Midday, blue skies, warm with a moderate breeze that keeps down the deer flies but makes photography of long-stemmed wildflowers a challenge, regardless of the f-stop setting. Out of focus is out-of-focus even with an increased depth of field. I don't have any studies to document this, but it seems to me that we're moving from a time of year dominated by purple flowers to one saturated with yellows. Today we saw the first goldenrod in bloom, at least that's what I think it was. Goat's beard, Hawksbeard, Birdsfoot trefoil, Black-eyed Susans and Evening primrose are all blooming along local roads. Not all is a shade of saffron, though. May's goslings are becoming August's geese.
Yellow Goat's Beard (Tragopogon dubius) seed head
Photo by J. Harrington
Common Evening Primrose (Oenothera biennis)
Photo by J. Harrington
Narrow-leaf Hawksbeard (Crepis tectorum)
Photo by J. Harrington
Birds-foot Trefoil (Lotus corniculatus)
Photo by J. Harrington
For those of us who think of Summer as the sunny season, a preponderance of yellow flowers at this time of year is entirely appropriate and doesn't diminish in the least the attractiveness of fields full of Boneset and and Hoary Alyssum, looking like arrangements of Baby's breath.
common milkweed starting to flower
Photo by J. Harrington
One of this Summer's puzzlements is that the milkweed on our property is just beginning to come into flower, while much of that down the road a mile and a half or so started blooming more than a week ago. Generally speaking all the plants should be getting about the same amount of daily sunlight and rain. I'm doubtful that being located a mile or so South of our property would make that much of a difference, unlike the 15 to 20 mile separation we noted last Spring with skunk cabbage. I suppose it's time to remember that "life is a mystery to be lived, not a problem to be solved" [various sources, maybe Kierkegaard?]. Time to kick back, put feet up and enjoy the warmth of yellow over our heads and under our feet.
Yellow Glove
What can a yellow glove mean in a world of motorcars and governments?
I was small, like everyone. Life was a string of precautions: Don’t kiss the squirrel before you bury him, don’t suck candy, pop balloons, drop watermelons, watch TV. When the new gloves appeared one Christmas, tucked in soft tissue, I heard it trailing me: Don’t lose the yellow gloves.
I was small, there was too much to remember. One day, waving at a stream—the ice had cracked, winter chipping down, soon we would sail boats and roll into ditches—I let a glove go. Into the stream, sucked under the street. Since when did streets have mouths? I walked home on a desperate road. Gloves cost money. We didn’t have much. I would tell no one. I would wear the yellow glove that was left and keep the other hand in a pocket. I knew my mother’s eyes had tears they had not cried yet, I didn’t want to be the one to make them flow.
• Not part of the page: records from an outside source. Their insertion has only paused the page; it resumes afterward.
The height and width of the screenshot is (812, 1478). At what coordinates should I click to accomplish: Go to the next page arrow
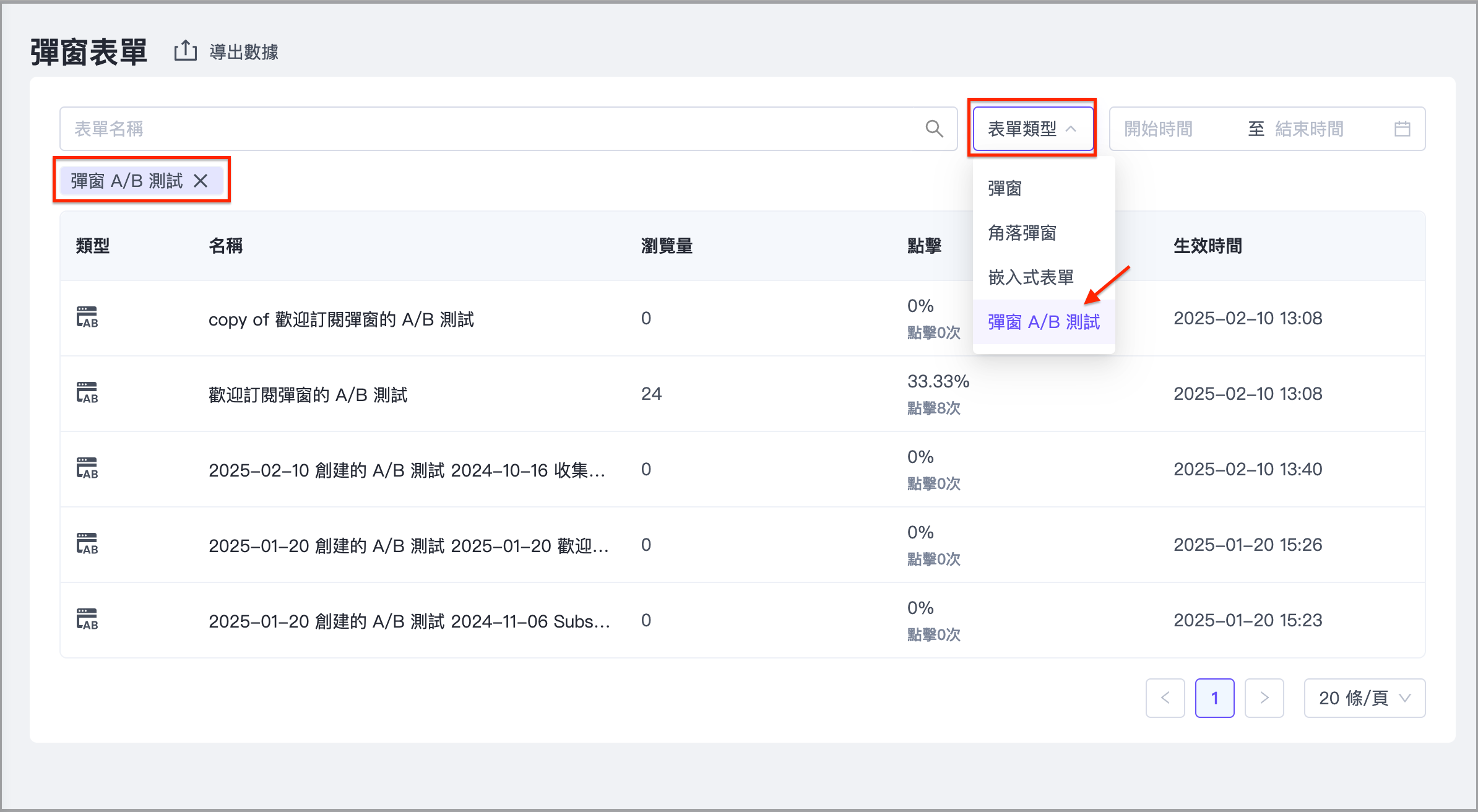[1264, 698]
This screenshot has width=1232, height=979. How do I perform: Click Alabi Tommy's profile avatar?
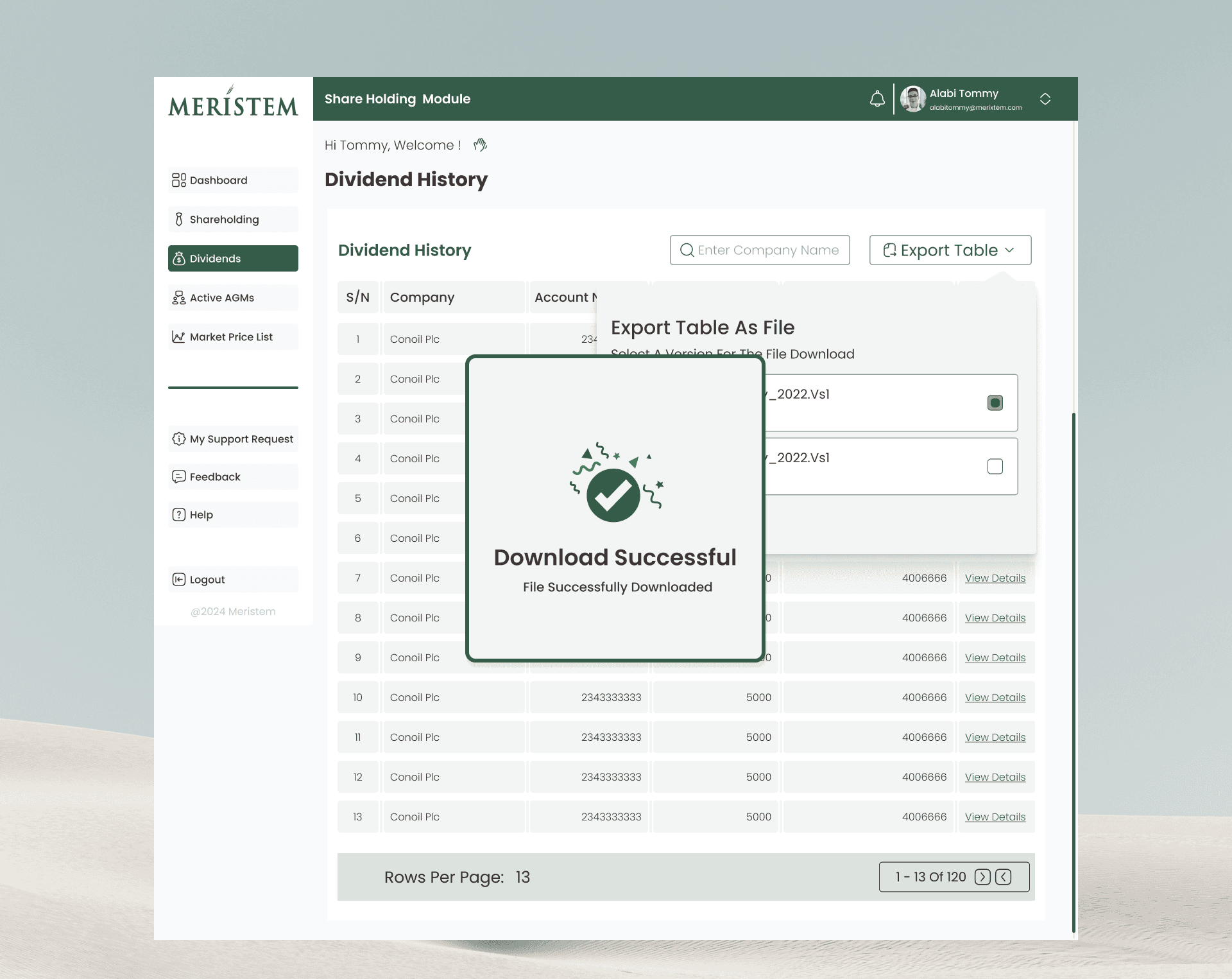(912, 99)
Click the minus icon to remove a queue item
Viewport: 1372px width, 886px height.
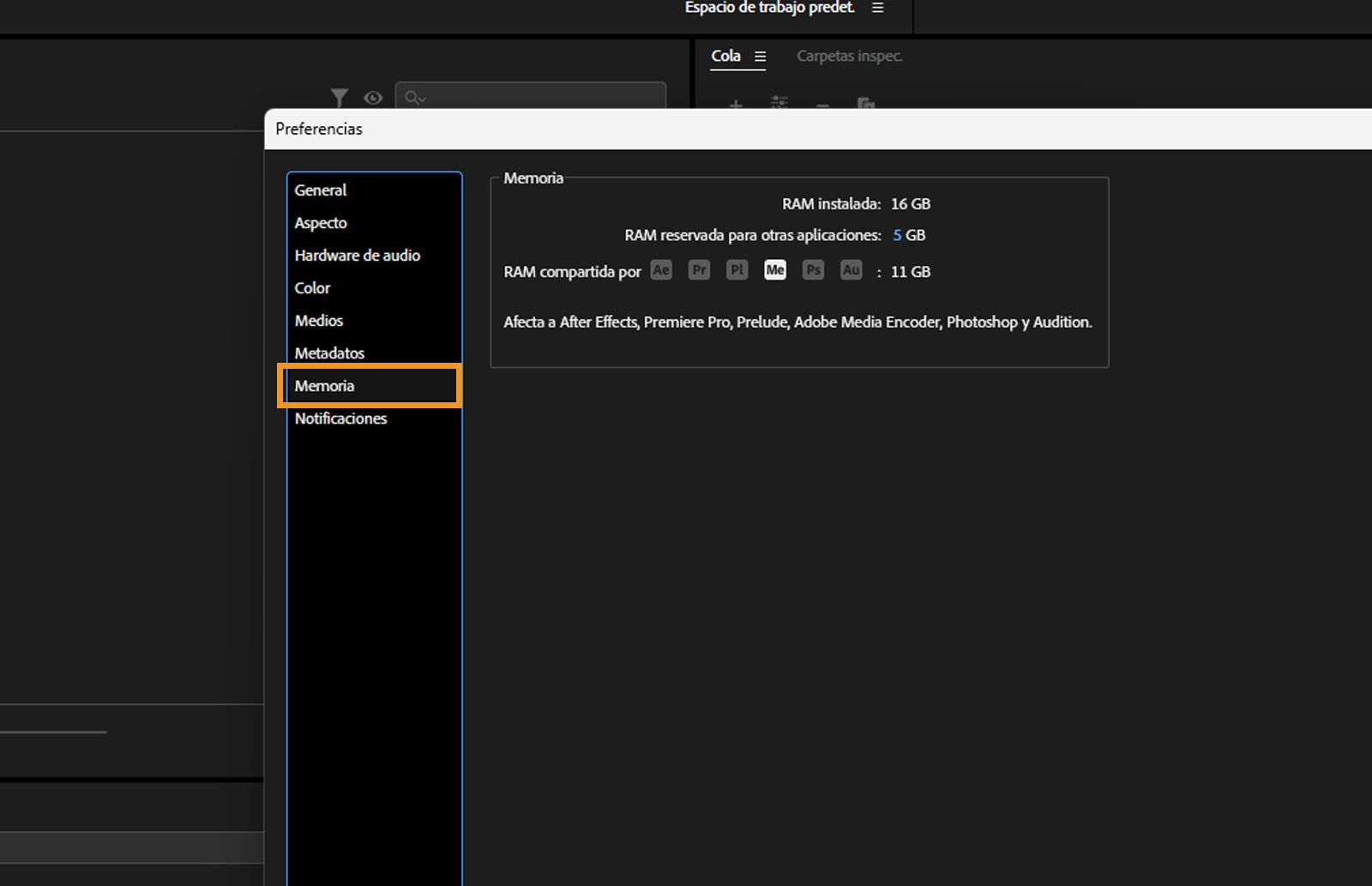click(x=821, y=105)
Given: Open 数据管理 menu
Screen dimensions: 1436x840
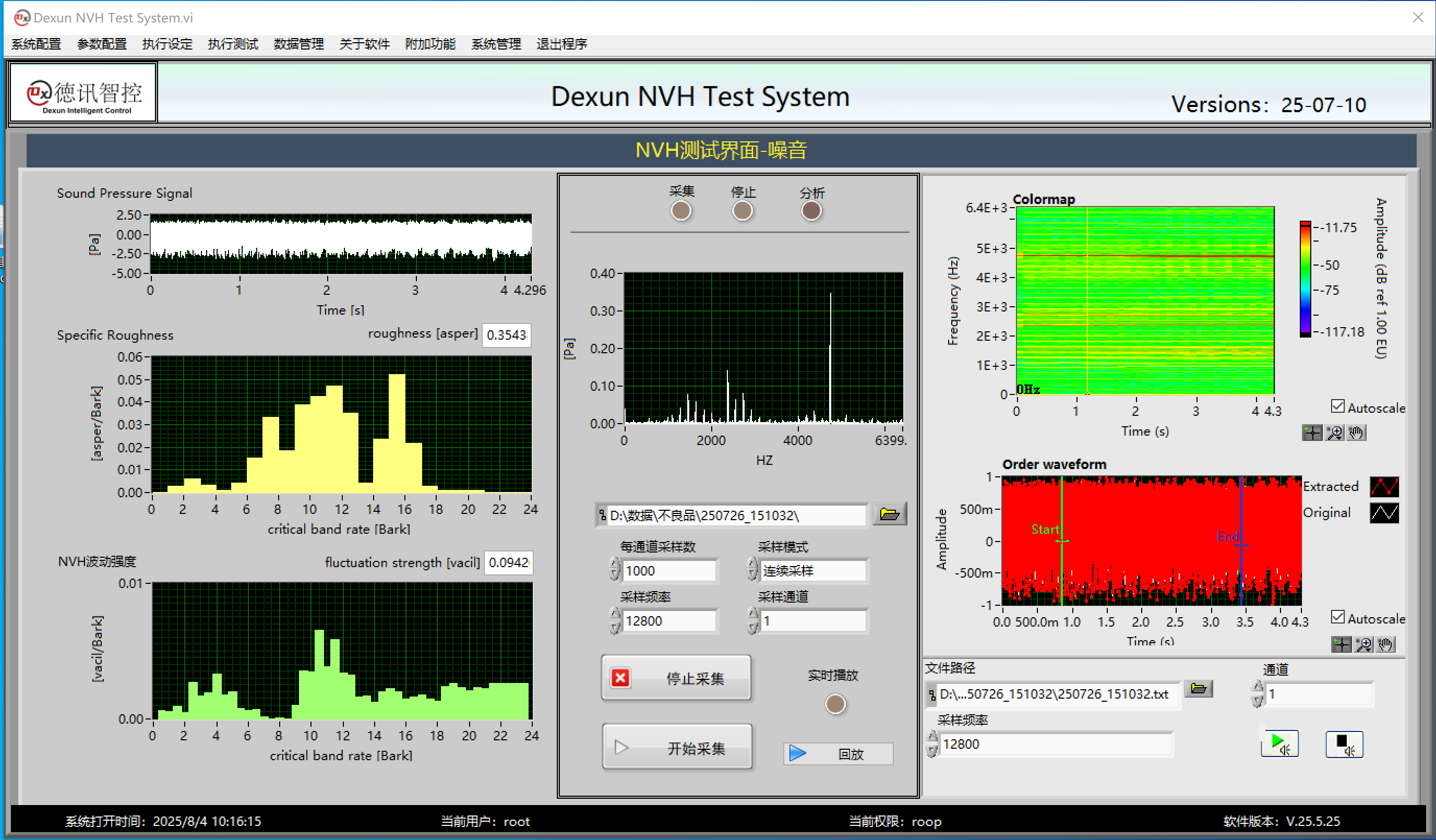Looking at the screenshot, I should pos(298,44).
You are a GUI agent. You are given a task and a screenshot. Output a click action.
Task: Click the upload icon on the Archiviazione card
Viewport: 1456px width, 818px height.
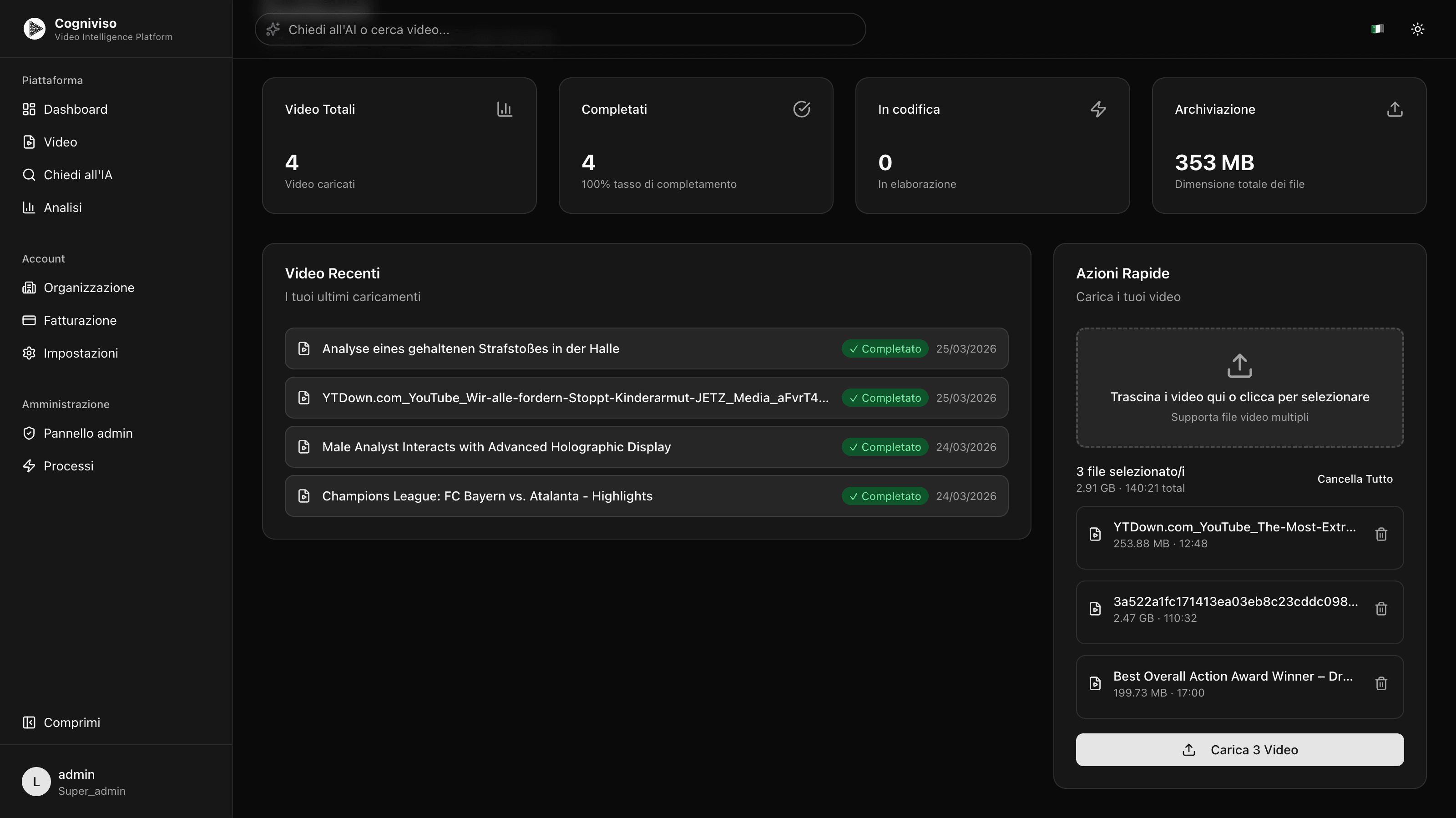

It was the prayer I spoke secretly, folding socks, lining up donkeys in windowsills. To be good, a promise made to the roaches who scouted my closet at night. If you don’t get in my bed, I will be good. And they listened. I had a lot to fulfill.
The months rolled down like towels out of a machine. I sang and drew and fattened the cat. Don’t scream, don’t lie, don’t cheat, don’t fight—you could hear it anywhere. A pebble could show you how to be smooth, tell the truth. A field could show how to sleep without walls. A stream could remember how to drift and change—next June I was stirring the stream like a soup, telling my brother dinner would be ready if he’d only hurry up with the bread, when I saw it. The yellow glove draped on a twig. A muddy survivor. A quiet flag.
Where had it been in the three gone months? I could wash it, fold it in my winter drawer with its sister, no one in that world would ever know. There were miracles on Harvey Street. Children walked home in yellow light. Trees were reborn and gloves traveled far, but returned. A thousand miles later, what can a yellow glove mean in a world of bankbooks and stereos?
Part of the difference between floating and going down.